* **Opdrachten**
- A) Geef voor elke bewering aan of die overeenkomt met het tekstfragment. Antwoord met ja of nee en citeer letterlijk de woorden uit het tekstfragment die de doorslag geven.
(i) Het parkeerterrein op het perceel is ongeveer 260 m² groot.
(ii) Het object is door een afscheiding van de omliggende grond gescheiden.
(iii) De bewijslast voor de waarde rust op eiser.
- B) Herhaal woordelijk het deel van het tekstfragment dat begint bij "2.4.3. De waarde" en eindigt bij "rust op verweerder.".

* **Tekstfragment**
"""
De rechtbank stelt vast dat zich op het perceel een parkeerterrein bevindt met een omvang van - naar eiser ter zitting onweersproken heeft gesteld - ongeveer 260 m². De rechtbank leidt uit de grootte van het parkeerterrein af dat deze is afgestemd op gebruik door bezoekers van het conferentiecentrum. Voorts acht de rechtbank aannemelijk dat die bezoekers ook gebruik maken van de rondom de conferentieruimte gelegen grond. Gelet op deze omstandigheden, op de vorm van het kadastrale perceel en op de ligging van de opstallen en het parkeerterrein acht de rechtbank, mede in aanmerking nemend het ontbreken van enige vorm van afscheiding, een toedeling van 50% van de perceelsoppervlakte aan het object, zoals verweerder heeft gedaan, gerechtvaardigd.
2.4.3. De waarde als bedoeld in artikel 17, tweede lid, van de Wet WOZ is naar de bedoeling van de wetgever "de prijs welke door de meestbiedende koper besteed zou worden bij aanbieding ten verkoop op de voor de zaak meest geschikte wijze na de beste voorbereiding" (Kamerstukken II 1993/1994, 22 885, nr. 36, blz. 44). De bewijslast met betrekking tot deze waarde rust op verweerder.
"""
[Invoer voor het aanwijzen van woorden en elementen]
"""
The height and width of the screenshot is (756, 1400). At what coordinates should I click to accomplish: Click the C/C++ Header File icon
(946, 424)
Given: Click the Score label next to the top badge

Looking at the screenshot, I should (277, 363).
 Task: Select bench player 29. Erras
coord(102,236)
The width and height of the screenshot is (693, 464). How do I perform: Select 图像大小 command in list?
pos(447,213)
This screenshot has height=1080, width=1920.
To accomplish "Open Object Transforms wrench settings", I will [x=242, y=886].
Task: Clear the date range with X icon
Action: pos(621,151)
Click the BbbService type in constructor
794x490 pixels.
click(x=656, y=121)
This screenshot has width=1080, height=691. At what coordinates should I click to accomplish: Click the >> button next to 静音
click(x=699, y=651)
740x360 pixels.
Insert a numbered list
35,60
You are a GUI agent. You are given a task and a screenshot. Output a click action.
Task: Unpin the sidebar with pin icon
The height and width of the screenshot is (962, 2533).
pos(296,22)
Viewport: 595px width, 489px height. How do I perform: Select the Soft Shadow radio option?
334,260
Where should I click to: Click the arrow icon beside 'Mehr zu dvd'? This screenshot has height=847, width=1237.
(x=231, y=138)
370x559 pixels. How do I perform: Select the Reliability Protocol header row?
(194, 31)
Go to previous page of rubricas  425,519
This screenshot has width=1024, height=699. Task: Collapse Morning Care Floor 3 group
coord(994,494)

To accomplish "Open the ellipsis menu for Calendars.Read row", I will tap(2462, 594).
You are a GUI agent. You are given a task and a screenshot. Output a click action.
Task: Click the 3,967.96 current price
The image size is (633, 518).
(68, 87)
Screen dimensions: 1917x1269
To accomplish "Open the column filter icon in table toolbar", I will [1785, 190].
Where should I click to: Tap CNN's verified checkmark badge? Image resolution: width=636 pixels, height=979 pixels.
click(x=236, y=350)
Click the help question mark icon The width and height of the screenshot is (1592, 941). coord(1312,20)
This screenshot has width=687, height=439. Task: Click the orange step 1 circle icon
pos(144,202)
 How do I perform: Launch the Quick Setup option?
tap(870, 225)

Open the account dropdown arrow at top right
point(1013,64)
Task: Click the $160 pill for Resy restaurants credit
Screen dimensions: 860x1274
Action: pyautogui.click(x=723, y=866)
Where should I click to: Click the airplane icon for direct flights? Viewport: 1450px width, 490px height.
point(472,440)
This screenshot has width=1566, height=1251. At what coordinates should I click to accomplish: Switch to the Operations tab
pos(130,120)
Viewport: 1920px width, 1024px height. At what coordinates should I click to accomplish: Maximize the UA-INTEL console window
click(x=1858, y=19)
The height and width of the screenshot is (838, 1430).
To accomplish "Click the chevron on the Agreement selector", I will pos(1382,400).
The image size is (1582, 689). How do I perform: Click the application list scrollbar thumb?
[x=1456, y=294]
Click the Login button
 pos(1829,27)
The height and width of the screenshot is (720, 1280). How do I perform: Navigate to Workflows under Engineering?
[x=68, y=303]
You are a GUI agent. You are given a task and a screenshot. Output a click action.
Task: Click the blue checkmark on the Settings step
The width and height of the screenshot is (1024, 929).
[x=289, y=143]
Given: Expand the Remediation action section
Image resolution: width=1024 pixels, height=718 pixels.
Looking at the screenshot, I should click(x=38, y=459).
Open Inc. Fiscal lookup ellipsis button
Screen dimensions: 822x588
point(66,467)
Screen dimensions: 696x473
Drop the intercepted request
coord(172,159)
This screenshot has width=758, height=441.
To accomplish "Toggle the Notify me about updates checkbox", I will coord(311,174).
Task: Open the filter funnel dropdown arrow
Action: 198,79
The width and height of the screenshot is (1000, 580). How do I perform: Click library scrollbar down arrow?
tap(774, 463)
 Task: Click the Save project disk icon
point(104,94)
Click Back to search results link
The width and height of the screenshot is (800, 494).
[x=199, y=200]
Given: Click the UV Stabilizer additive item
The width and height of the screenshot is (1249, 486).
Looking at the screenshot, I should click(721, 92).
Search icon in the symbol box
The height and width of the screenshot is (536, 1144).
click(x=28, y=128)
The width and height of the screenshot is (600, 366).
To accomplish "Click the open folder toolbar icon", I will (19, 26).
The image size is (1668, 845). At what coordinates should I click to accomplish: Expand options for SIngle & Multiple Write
"""
* **Antwoorden**
- A)
(i) Ja: "een parkeerterrein bevindt met een omvang van - naar eiser ter zitting onweersproken heeft gesteld - ongeveer 260 m²"
(ii) Nee: "het ontbreken van enige vorm van afscheiding"
(iii) Nee: "De bewijslast met betrekking tot deze waarde rust op verweerder."

- B)
2.4.3. De waarde als bedoeld in artikel 17, tweede lid, van de Wet WOZ is naar de bedoeling van de wetgever "de prijs welke door de meestbiedende koper besteed zou worden bij aanbieding ten verkoop op de voor de zaak meest geschikte wijze na de beste voorbereiding" (Kamerstukken II 1993/1994, 22 885, nr. 36, blz. 44). De bewijslast met betrekking tot deze waarde rust op verweerder.